David Life: It relates to the mantra LET-GO. A lot of the yoga practice is about dropping off the various costumes that you have adopted in your life – psychological costumes as well as emotional ones and so forth. Yoga practice is a kind of shedding of that, and the idea is that you are moving from what you’ve become back to a sort of original being. You could think of it as your baby self before you grew up. And it’s how the yoga practice is designed to work. We start with this world and this body. Not another place, but this one. And we know that whatever it is that we came from it’s still in there. It’s got to be because its where we came from. It’s where all this came from.
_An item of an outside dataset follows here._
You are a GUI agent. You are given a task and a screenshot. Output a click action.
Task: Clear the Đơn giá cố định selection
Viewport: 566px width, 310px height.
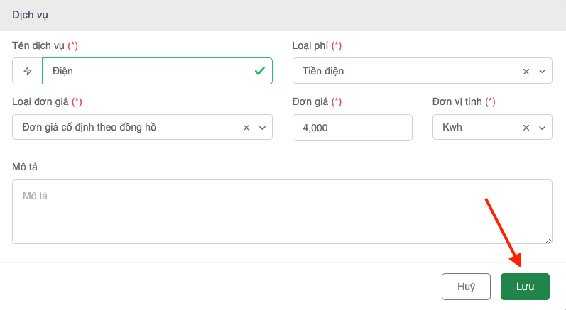click(x=246, y=128)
So we dive – we don’t go to outer space – we go to inner space—we dive deeper inside trying to find a glimpse of that.

Sharon Gannon: It all comes down to OM.

Sharon Gannon is a 21st-century Renaissance woman, an animal rights and vegan activist and a world-renowned yogini, perhaps best known as the founder, along with David Life, of the Jivamukti Yoga Method. She is also an accomplished writer, dancer, painter, musician and chef. Sharon has devoted many years exploring the role of diet in promoting physical, emotional and mental well-being as well as spiritual development. She lives in a 125-acre wild forest sanctuary in Woodstock, NY.

A student of Brahmananda Sarasvati, Swami Nirmalananda, K. Pattabhi Jois, and Shyam das, she is a pioneer in teaching yoga as spiritual activism and is credited for making yoga cool and hip—relating ancient teachings of yoga to the modern world. Sharon's book Yoga and Vegetarianism has been called the "seminal" work on the subject, exploring the relationship of veganism to the teachings of yoga.

Sharon is a musician and is a featured vocalist on many CDs including Sharanam, which is her 2010 solo album, produced by Frenz Kallos. She has produced numerous yoga-related DVDs and is the author of several books, including Jivamukti Yoga: Practices for Liberating Body & SoulThe Art of Yoga, Cats and Dogs are People Too!, and Yoga Assists. Her writing has appeared in numerous publications, including Toward 2012, Arcana V: Music, Magic and Mysticism, What comes after Money, Semiotexte, Yoga Journal, Mantra, and Origin. She writes a monthly essay called the Focus of the Month.